### Directive
Rewrite everything from the start of the data down to the line containing "Action: click(1113, 582)", replacing "slide" with "page" and leaving the rest as it is.

### Data shown
====

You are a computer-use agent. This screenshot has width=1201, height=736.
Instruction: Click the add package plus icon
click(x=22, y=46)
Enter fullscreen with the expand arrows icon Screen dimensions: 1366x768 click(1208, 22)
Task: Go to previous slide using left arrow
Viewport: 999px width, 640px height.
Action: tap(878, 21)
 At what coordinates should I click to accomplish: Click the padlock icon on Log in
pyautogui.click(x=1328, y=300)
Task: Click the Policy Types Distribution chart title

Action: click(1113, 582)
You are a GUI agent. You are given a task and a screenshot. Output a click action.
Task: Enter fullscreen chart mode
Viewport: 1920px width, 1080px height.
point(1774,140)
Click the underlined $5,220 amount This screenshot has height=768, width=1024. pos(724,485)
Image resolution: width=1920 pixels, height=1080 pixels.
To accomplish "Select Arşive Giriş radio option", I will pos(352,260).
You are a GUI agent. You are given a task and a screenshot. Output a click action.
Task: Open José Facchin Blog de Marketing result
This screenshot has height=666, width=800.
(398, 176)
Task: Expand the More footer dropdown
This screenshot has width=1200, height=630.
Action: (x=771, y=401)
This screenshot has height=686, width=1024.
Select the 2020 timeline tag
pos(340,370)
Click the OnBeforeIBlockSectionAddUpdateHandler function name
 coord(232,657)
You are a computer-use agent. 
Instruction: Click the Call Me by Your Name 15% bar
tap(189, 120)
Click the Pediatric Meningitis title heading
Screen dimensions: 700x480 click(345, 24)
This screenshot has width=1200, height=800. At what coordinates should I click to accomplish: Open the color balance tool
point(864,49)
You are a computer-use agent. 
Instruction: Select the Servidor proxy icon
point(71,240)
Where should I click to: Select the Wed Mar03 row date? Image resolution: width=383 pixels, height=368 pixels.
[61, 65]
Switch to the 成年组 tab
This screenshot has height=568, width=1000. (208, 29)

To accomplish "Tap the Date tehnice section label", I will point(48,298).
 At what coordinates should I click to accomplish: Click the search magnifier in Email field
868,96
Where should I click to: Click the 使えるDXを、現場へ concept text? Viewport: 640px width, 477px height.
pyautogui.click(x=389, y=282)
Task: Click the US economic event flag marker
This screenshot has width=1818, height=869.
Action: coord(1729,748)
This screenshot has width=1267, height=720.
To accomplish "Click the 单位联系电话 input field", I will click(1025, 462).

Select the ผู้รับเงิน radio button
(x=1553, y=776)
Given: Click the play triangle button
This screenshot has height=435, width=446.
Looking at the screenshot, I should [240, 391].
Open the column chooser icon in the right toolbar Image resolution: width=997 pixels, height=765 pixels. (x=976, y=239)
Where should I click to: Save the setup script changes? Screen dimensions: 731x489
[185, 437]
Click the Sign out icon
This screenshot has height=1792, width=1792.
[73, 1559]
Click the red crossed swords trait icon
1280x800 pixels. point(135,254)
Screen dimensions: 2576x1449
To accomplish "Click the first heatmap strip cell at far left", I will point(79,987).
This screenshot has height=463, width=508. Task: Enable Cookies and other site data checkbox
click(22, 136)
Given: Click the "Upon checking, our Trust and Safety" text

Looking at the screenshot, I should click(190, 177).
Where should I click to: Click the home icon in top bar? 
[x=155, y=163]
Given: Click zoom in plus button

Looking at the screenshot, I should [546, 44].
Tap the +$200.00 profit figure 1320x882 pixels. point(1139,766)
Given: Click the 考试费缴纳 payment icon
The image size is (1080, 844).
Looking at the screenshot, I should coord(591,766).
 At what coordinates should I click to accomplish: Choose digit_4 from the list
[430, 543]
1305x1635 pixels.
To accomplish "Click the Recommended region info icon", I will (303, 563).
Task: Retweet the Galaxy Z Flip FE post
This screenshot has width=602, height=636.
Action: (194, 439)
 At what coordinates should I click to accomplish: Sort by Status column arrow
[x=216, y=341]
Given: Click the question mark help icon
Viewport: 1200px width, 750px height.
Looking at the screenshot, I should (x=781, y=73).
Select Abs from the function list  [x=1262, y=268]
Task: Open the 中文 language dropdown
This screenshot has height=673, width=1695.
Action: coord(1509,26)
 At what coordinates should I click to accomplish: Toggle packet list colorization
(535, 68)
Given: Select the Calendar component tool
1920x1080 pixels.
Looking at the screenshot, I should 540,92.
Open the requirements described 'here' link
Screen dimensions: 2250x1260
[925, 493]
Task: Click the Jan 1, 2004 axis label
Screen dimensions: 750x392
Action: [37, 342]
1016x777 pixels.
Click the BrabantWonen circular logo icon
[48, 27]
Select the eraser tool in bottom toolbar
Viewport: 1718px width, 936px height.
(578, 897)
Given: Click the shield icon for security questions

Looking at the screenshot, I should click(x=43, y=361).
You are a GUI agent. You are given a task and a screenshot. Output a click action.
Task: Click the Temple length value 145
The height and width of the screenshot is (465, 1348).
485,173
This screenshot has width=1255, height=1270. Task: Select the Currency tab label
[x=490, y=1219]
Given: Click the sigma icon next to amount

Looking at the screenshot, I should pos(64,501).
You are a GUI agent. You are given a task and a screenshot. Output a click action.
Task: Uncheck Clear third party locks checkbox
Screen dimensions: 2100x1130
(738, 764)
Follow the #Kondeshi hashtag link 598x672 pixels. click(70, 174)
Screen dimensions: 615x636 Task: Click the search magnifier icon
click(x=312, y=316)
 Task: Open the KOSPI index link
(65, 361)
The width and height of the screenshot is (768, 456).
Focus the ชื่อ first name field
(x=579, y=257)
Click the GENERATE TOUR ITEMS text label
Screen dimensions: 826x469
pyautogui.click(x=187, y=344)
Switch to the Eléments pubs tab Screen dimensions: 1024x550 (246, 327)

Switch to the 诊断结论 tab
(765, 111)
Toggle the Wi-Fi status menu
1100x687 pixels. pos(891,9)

====

### The response
You are a computer-use agent. This screenshot has width=1201, height=736.
Instruction: Click the add package plus icon
click(x=22, y=46)
Enter fullscreen with the expand arrows icon Screen dimensions: 1366x768 click(1208, 22)
Task: Go to previous page using left arrow
Viewport: 999px width, 640px height.
Action: tap(878, 21)
 At what coordinates should I click to accomplish: Click the padlock icon on Log in
pyautogui.click(x=1328, y=300)
Task: Click the Policy Types Distribution chart title

Action: click(1113, 582)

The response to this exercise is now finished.